<<<<

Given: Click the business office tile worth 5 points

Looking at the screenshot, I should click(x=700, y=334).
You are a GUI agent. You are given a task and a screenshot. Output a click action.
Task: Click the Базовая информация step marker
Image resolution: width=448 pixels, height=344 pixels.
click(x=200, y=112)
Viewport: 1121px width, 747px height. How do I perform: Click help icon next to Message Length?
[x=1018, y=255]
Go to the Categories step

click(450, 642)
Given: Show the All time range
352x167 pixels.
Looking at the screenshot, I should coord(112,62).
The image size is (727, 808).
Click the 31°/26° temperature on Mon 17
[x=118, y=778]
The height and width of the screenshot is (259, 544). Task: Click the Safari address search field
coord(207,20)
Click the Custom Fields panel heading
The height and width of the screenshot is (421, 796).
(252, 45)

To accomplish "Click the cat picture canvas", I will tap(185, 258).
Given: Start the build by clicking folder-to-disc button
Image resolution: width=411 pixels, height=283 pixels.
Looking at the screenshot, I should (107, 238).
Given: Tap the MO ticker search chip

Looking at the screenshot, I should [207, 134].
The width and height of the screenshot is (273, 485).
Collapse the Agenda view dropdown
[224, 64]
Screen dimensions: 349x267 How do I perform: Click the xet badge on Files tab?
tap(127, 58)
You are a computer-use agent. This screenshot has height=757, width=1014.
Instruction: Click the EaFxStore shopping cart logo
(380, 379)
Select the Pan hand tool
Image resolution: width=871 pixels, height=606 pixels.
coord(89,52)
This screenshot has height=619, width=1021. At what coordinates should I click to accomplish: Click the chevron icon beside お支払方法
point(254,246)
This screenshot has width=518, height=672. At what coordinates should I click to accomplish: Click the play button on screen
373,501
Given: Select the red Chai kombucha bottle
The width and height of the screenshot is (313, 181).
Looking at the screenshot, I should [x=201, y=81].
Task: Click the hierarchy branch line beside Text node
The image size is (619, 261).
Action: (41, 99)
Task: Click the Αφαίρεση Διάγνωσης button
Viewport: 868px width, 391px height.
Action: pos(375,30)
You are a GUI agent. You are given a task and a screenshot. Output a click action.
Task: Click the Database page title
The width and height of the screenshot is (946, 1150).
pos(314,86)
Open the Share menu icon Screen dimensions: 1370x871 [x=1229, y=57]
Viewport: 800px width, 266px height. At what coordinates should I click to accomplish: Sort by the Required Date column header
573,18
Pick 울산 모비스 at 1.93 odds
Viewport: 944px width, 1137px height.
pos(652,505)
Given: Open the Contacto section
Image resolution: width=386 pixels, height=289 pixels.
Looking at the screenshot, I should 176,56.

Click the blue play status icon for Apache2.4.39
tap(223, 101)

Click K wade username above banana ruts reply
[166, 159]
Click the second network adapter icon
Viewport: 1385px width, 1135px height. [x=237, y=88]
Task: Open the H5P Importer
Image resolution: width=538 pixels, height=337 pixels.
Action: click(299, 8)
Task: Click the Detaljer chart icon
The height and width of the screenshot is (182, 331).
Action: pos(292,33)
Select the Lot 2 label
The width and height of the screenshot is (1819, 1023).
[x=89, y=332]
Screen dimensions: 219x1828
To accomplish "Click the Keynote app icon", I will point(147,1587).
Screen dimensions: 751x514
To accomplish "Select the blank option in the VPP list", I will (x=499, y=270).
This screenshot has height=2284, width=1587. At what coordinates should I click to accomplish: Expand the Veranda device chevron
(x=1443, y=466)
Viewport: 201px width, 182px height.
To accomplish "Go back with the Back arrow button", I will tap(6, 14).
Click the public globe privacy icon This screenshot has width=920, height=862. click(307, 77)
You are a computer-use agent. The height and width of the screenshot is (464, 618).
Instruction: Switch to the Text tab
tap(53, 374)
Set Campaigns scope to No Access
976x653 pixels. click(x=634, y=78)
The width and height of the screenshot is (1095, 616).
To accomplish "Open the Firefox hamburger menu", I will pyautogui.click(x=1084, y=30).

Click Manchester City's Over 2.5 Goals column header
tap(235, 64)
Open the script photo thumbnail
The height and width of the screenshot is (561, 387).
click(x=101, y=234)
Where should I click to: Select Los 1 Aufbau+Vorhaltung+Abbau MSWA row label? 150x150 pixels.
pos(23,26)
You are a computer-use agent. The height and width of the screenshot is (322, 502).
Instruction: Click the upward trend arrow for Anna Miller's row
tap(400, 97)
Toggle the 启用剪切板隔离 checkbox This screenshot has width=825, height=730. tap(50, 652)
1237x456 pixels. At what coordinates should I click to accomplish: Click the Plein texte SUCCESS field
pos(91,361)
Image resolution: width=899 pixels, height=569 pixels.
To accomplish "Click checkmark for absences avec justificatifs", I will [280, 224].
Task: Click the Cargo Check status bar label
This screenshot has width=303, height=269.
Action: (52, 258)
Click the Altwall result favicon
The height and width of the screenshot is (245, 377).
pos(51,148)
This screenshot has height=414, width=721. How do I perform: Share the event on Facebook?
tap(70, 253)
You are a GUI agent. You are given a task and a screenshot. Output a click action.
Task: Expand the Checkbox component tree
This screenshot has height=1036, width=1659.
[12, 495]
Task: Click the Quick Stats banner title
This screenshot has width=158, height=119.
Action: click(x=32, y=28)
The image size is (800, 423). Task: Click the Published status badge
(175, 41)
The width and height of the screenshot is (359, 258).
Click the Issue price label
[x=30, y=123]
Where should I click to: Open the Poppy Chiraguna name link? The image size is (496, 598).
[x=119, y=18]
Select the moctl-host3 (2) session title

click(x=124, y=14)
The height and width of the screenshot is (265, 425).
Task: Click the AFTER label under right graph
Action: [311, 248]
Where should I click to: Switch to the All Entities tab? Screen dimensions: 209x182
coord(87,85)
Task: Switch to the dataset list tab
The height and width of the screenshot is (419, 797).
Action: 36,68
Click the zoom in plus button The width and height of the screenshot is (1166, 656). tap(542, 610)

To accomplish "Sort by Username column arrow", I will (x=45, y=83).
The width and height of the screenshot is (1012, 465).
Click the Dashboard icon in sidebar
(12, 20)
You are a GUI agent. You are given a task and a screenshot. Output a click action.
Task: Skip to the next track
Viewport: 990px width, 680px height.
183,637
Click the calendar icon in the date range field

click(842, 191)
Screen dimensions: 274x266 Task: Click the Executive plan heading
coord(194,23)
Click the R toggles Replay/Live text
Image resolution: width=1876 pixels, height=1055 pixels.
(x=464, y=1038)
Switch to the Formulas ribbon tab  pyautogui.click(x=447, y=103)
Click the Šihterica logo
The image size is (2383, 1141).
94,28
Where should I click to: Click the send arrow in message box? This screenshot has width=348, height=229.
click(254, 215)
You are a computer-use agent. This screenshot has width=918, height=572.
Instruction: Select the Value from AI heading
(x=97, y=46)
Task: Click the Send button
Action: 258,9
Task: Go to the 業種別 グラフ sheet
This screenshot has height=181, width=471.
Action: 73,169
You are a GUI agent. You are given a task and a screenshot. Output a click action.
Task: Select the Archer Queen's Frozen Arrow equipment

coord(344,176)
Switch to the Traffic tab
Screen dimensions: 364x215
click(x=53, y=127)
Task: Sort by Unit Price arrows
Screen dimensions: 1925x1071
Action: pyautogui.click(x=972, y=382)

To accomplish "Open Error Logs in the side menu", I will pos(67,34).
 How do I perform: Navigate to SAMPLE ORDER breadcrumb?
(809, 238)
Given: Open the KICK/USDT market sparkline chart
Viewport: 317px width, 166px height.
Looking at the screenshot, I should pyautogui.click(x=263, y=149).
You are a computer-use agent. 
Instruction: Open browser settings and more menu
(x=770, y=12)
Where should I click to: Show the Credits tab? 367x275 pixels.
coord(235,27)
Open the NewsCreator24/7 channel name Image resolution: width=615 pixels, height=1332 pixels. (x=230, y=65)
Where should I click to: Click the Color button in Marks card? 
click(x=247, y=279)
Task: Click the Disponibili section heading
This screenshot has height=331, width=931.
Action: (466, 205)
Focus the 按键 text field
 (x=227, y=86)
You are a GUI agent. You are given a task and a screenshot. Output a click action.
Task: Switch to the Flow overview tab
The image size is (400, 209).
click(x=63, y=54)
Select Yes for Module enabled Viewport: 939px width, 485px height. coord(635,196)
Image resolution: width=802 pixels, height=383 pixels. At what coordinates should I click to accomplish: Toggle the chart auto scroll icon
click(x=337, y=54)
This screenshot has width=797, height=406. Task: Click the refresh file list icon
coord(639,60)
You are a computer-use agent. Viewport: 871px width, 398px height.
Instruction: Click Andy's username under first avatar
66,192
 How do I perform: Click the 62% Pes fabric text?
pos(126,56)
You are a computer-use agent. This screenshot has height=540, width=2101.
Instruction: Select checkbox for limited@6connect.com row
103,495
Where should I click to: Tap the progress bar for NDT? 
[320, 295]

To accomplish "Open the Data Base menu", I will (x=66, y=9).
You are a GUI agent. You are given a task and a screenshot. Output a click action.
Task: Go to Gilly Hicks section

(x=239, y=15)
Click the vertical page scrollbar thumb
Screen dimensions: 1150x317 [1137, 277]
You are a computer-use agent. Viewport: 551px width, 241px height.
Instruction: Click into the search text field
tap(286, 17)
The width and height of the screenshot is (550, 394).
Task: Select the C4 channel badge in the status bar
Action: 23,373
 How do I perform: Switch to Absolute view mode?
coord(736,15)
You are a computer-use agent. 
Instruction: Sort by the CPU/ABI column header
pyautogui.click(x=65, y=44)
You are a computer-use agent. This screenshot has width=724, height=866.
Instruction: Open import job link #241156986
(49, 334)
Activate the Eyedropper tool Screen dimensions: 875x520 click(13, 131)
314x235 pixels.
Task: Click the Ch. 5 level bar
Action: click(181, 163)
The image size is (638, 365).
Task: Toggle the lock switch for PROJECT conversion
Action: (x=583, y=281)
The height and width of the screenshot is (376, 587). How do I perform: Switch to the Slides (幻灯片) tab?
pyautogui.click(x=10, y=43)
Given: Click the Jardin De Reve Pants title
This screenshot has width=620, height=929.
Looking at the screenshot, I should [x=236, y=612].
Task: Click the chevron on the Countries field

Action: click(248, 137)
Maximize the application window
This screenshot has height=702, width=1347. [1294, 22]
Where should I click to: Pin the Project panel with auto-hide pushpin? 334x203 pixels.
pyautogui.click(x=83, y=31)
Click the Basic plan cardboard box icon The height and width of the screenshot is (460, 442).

>>>>

Extract from the listing above each line that contains the string "under", matching case exactly.

◆ **Problem solution**
Task: Click the AFTER label under right graph
Instruction: Click Andy's username under first avatar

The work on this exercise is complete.